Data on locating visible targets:
· · · · ·
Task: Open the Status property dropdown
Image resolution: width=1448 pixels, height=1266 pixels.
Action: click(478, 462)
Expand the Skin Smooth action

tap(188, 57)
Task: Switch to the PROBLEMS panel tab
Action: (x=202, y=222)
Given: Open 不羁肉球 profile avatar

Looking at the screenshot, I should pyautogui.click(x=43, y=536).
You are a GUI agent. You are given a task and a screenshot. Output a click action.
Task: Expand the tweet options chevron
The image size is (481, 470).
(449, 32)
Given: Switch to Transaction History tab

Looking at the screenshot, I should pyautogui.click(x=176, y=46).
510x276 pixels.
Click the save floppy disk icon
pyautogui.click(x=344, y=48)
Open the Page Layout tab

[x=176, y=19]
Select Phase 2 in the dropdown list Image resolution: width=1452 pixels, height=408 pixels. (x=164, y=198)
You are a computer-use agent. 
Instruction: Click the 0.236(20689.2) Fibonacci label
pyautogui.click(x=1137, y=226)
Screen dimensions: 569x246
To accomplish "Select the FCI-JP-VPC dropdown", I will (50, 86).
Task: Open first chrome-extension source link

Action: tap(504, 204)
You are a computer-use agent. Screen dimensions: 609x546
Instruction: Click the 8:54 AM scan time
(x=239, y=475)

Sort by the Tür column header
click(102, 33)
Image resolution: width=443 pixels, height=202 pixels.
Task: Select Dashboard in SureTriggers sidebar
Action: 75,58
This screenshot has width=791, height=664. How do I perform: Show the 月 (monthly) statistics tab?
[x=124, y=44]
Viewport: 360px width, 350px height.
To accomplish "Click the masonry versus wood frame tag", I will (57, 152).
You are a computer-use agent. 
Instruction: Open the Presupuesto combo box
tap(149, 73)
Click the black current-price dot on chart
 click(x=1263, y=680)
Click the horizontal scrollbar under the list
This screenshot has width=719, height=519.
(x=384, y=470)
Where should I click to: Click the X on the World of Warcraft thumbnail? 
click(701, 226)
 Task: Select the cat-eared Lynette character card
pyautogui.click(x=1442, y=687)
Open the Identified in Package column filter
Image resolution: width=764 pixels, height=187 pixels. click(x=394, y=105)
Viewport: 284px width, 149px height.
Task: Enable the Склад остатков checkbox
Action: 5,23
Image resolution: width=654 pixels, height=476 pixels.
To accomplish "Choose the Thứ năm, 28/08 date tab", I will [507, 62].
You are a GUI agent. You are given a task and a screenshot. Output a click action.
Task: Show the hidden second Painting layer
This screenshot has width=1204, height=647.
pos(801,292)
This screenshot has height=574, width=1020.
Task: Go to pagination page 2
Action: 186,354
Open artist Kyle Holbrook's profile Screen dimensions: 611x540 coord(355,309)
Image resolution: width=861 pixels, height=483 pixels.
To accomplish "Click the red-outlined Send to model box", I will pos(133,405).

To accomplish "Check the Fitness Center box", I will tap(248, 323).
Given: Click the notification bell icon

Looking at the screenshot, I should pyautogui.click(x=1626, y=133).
· · · · ·
> **DIRECTIONS FOR THIS TASK**: Please write out all of the records above, line for line, with no changes.

> **RESPONSE**:
Task: Open the Status property dropdown
Image resolution: width=1448 pixels, height=1266 pixels.
Action: click(478, 462)
Expand the Skin Smooth action

tap(188, 57)
Task: Switch to the PROBLEMS panel tab
Action: (x=202, y=222)
Given: Open 不羁肉球 profile avatar

Looking at the screenshot, I should pyautogui.click(x=43, y=536).
You are a GUI agent. You are given a task and a screenshot. Output a click action.
Task: Expand the tweet options chevron
The image size is (481, 470).
(449, 32)
Given: Switch to Transaction History tab

Looking at the screenshot, I should pyautogui.click(x=176, y=46).
510x276 pixels.
Click the save floppy disk icon
pyautogui.click(x=344, y=48)
Open the Page Layout tab

[x=176, y=19]
Select Phase 2 in the dropdown list Image resolution: width=1452 pixels, height=408 pixels. (x=164, y=198)
You are a computer-use agent. 
Instruction: Click the 0.236(20689.2) Fibonacci label
pyautogui.click(x=1137, y=226)
Screen dimensions: 569x246
To accomplish "Select the FCI-JP-VPC dropdown", I will (50, 86).
Task: Open first chrome-extension source link

Action: tap(504, 204)
You are a computer-use agent. Screen dimensions: 609x546
Instruction: Click the 8:54 AM scan time
(x=239, y=475)

Sort by the Tür column header
click(102, 33)
Image resolution: width=443 pixels, height=202 pixels.
Task: Select Dashboard in SureTriggers sidebar
Action: 75,58
This screenshot has width=791, height=664. How do I perform: Show the 月 (monthly) statistics tab?
[x=124, y=44]
Viewport: 360px width, 350px height.
To accomplish "Click the masonry versus wood frame tag", I will (57, 152).
You are a computer-use agent. 
Instruction: Open the Presupuesto combo box
tap(149, 73)
Click the black current-price dot on chart
 click(x=1263, y=680)
Click the horizontal scrollbar under the list
This screenshot has width=719, height=519.
(x=384, y=470)
Where should I click to: Click the X on the World of Warcraft thumbnail? 
click(701, 226)
 Task: Select the cat-eared Lynette character card
pyautogui.click(x=1442, y=687)
Open the Identified in Package column filter
Image resolution: width=764 pixels, height=187 pixels. click(x=394, y=105)
Viewport: 284px width, 149px height.
Task: Enable the Склад остатков checkbox
Action: 5,23
Image resolution: width=654 pixels, height=476 pixels.
To accomplish "Choose the Thứ năm, 28/08 date tab", I will [507, 62].
You are a GUI agent. You are given a task and a screenshot. Output a click action.
Task: Show the hidden second Painting layer
This screenshot has width=1204, height=647.
pos(801,292)
This screenshot has height=574, width=1020.
Task: Go to pagination page 2
Action: 186,354
Open artist Kyle Holbrook's profile Screen dimensions: 611x540 coord(355,309)
Image resolution: width=861 pixels, height=483 pixels.
To accomplish "Click the red-outlined Send to model box", I will pos(133,405).

To accomplish "Check the Fitness Center box", I will tap(248, 323).
Given: Click the notification bell icon

Looking at the screenshot, I should pyautogui.click(x=1626, y=133).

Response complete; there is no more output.